[Given information]:
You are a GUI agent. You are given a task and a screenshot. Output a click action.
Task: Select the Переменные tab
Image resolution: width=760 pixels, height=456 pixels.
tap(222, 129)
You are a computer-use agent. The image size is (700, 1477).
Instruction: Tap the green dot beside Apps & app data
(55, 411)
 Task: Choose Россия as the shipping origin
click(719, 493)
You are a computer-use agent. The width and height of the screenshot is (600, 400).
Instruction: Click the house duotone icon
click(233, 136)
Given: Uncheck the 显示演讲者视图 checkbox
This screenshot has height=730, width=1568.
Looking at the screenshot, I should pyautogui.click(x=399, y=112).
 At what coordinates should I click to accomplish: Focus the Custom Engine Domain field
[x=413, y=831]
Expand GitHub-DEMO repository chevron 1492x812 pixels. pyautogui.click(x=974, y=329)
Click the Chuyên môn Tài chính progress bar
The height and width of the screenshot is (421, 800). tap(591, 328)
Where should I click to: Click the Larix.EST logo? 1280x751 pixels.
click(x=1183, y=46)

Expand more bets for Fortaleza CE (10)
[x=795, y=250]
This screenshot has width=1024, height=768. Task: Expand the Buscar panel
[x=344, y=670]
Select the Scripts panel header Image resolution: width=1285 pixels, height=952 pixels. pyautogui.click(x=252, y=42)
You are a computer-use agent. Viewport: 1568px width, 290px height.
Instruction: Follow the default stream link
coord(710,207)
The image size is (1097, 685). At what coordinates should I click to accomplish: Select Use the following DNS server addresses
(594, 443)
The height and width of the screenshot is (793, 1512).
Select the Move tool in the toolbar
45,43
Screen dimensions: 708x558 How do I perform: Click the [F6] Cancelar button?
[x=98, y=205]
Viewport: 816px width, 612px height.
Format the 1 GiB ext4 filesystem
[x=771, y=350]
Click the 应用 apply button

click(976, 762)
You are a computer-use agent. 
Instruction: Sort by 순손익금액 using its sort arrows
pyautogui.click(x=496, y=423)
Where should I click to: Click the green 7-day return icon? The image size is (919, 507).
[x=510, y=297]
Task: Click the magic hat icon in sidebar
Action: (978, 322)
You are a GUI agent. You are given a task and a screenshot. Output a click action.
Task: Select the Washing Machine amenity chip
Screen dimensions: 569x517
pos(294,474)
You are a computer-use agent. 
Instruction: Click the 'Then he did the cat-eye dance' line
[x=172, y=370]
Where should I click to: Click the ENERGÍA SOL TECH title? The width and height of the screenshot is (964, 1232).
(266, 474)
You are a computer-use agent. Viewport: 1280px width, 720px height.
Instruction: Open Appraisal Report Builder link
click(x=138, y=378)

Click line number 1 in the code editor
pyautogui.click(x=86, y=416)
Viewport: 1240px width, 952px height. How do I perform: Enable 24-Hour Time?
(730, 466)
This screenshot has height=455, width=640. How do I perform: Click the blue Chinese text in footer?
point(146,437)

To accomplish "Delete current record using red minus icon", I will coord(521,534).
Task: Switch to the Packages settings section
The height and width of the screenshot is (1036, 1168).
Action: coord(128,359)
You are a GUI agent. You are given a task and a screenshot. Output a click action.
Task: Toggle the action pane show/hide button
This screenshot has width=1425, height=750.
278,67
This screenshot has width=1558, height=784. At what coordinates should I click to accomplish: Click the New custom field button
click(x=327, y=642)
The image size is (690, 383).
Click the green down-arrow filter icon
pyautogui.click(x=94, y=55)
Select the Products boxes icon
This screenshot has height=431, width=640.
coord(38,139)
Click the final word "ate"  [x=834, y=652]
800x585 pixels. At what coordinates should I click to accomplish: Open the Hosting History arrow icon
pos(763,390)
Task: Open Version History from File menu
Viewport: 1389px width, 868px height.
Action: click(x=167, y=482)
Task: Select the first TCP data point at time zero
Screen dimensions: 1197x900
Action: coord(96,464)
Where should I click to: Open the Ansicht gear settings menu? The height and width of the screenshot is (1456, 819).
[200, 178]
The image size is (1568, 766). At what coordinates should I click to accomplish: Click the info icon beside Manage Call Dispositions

[What is being asked]: Count the lines above that contain the string "point", treating uppercase and lowercase letters as distinct, and give only the number.

[Worked solution]: 2